Fittingly for Mother’s Day, this morning I watched two Super Mom’s defending their progeny. We’re familiar with the GHB Piping Plover Super Mom who, despite her handicap, defends her nest and chicks with the same do-or-die energy as does Dad. She did just that this morning, keeping the scruffy bachelor from getting to close to her nest.
Good Harbor Beach Piping Plover Super Mom
Later in the morning I unexpectedly ran into one of my best friends Claudia (and a Super Mom herself!) who was out on a walk. We were admiring the ducklings and the beautiful Mama duck when we noticed a male behaving in a mildly aggressive manner. Mama duck put herself between the male and her ducklings.
I said bye to my friend and began to head home when suddenly the male attacked the Mom, separating her from the ducklings. She fought like crazy to get back to her family but he kept attacking , flying her around in circles and down the beach. The attacks lasted about half an hour; all the while the ducklings were sadly adrift and very confused. A second male joined in the attack. I don’t know how she made It back because they were out of sight for a good amount of time, flying in and out of the dunes, but return she did. Mom gave a series of loud quacks and the ducklings quickly scooted to her side.

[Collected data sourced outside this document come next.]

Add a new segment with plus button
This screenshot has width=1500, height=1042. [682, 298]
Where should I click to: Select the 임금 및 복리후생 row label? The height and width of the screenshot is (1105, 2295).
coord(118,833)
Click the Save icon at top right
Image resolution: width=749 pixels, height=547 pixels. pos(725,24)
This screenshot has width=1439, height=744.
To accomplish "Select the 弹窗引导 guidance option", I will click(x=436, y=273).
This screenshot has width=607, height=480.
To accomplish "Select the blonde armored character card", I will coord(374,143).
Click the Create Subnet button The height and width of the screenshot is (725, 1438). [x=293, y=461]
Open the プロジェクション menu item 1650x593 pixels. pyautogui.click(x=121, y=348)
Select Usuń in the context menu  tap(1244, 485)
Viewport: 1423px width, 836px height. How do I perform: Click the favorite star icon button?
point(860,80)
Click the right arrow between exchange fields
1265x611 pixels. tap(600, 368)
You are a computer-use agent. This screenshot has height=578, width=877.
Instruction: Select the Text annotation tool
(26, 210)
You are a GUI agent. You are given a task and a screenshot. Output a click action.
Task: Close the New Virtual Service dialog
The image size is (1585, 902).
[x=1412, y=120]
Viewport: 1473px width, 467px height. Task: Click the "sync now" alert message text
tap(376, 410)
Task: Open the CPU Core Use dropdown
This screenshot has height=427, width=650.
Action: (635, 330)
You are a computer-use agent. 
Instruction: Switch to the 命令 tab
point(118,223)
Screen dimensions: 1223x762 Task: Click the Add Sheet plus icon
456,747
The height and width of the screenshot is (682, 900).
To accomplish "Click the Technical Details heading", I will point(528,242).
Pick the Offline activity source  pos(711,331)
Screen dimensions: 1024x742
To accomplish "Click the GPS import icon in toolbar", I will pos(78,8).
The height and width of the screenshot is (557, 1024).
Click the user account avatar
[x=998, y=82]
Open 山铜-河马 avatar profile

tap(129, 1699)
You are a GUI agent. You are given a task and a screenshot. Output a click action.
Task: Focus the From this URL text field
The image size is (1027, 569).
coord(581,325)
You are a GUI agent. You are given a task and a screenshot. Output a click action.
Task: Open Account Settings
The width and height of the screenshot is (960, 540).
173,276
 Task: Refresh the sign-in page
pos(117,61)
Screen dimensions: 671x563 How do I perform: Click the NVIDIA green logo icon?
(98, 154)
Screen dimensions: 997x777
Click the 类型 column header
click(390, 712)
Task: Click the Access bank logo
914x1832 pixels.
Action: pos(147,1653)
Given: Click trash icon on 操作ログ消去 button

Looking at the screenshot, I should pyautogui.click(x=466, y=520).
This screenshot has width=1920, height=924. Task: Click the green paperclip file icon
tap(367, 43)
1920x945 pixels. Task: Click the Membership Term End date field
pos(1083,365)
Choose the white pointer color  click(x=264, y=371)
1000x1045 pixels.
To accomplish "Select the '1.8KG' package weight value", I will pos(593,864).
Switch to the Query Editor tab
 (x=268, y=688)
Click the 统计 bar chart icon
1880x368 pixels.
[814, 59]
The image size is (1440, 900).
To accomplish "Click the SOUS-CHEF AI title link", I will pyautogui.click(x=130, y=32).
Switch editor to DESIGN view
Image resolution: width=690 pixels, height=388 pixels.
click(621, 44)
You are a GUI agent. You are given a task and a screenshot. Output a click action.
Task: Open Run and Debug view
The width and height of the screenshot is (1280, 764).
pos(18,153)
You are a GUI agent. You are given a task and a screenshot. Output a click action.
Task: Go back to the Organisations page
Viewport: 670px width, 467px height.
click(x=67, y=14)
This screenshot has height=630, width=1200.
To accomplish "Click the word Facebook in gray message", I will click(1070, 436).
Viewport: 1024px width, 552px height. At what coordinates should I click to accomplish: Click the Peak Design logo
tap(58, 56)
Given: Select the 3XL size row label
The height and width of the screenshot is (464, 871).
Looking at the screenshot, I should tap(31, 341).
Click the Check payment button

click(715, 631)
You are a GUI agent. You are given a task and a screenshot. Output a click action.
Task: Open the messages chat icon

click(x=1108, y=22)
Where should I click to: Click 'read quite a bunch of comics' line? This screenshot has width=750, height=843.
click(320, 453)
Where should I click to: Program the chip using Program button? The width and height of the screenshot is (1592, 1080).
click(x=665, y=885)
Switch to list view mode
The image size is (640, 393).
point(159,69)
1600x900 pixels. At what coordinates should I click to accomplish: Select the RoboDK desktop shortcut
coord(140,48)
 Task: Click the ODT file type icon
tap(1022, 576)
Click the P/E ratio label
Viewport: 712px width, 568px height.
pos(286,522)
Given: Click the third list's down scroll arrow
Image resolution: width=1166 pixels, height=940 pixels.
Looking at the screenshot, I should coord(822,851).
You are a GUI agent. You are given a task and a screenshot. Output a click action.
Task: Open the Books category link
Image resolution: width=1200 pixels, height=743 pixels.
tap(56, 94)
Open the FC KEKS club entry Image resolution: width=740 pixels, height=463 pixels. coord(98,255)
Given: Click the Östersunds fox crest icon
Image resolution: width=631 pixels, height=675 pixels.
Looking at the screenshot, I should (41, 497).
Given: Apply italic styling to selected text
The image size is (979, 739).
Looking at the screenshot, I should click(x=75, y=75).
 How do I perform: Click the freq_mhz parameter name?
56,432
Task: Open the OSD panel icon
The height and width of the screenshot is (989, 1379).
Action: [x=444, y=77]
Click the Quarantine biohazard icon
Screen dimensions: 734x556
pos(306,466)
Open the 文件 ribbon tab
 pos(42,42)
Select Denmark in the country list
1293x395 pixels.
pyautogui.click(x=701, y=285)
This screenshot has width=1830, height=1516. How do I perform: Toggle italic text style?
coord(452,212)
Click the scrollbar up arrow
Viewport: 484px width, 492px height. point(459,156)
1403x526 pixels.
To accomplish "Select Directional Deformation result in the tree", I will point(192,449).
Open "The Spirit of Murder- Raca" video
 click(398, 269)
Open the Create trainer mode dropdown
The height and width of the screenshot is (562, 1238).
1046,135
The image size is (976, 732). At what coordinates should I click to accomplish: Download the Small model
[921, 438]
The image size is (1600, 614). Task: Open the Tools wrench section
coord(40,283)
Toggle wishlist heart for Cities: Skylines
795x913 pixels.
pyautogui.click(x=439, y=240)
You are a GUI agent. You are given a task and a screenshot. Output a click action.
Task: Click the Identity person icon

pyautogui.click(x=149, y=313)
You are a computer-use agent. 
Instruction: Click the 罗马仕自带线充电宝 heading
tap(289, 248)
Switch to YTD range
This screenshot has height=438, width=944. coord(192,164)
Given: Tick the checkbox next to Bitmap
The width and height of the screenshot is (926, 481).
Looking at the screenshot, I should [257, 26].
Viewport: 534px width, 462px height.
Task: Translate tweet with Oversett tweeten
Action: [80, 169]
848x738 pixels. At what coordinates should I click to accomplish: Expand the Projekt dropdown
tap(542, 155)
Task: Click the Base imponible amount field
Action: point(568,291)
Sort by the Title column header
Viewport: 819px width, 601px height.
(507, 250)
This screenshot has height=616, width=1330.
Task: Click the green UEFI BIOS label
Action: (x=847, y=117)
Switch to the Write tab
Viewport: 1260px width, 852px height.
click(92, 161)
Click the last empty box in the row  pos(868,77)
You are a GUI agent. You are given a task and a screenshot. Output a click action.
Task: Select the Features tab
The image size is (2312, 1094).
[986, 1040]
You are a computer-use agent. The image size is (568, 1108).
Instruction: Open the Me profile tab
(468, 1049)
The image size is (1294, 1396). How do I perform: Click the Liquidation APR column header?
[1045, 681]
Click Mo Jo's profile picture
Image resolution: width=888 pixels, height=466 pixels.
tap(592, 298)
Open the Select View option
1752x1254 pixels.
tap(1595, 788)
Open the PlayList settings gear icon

Soon after a male showed up and it must have been her mate because he planted himself between the family and the two aggressors. The attacking Mallards lost interest and drifted away. It was scary for a bit and I was imagining a call to Cape Ann’s Wildlife rescuers Jodi and Erin, wondering if they take in ducklings.
Note in the last clip when Mom gives one of the ducklings a gentle nudge on the head and then another of the ducklings stretches his budding winglets; they are so tiny!
Observing mini wildlife dramas, especially the fierce behavior of these valiant, yet highly vulnerable, Mom creatures is a reminder of all the women in our lives who are fierce protectors of their loved ones, and who have inspired us to reach for the stars. Rock On Super Moms!
Joyful update to share – Super Dad and Handicapped Mom have done it again!! We have a nest! Our Super Couple has been nesting at GHB since 2016, making this their 8th nest in 8 years. We are so blessed to have this valiant, beautiful little pair of PiPls that call GHB their home <3
Nesting is going more slowly at other areas of the beach. We are consistently seeing 3 males duking it out, from one end of the beach to the opposite end. The females that have stopped at GHB have not stayed long. I think we should keep a strong eye out at Cape Hedge because it is only one beach further north and because one of the females that was briefly at GHB had very pale markings, similar to the female that nested at Cape Hedge.
Based on our Super Couple’s past nesting history, I think we should begin monitoring the Plovers full time on Friday, June 2nd. Please send your preferred times and we’ll make up a schedule. I haven’t heard back yet from Mass Audubon about their schedule but during the meeting, we mentioned to Lyra that we would prefer mornings, afternoons, and early evenings, not mid-day, which seems as though it will work perfectly with the times Mass Audubon field agents are on the beach. I look forward to hearing from you regarding scheduling.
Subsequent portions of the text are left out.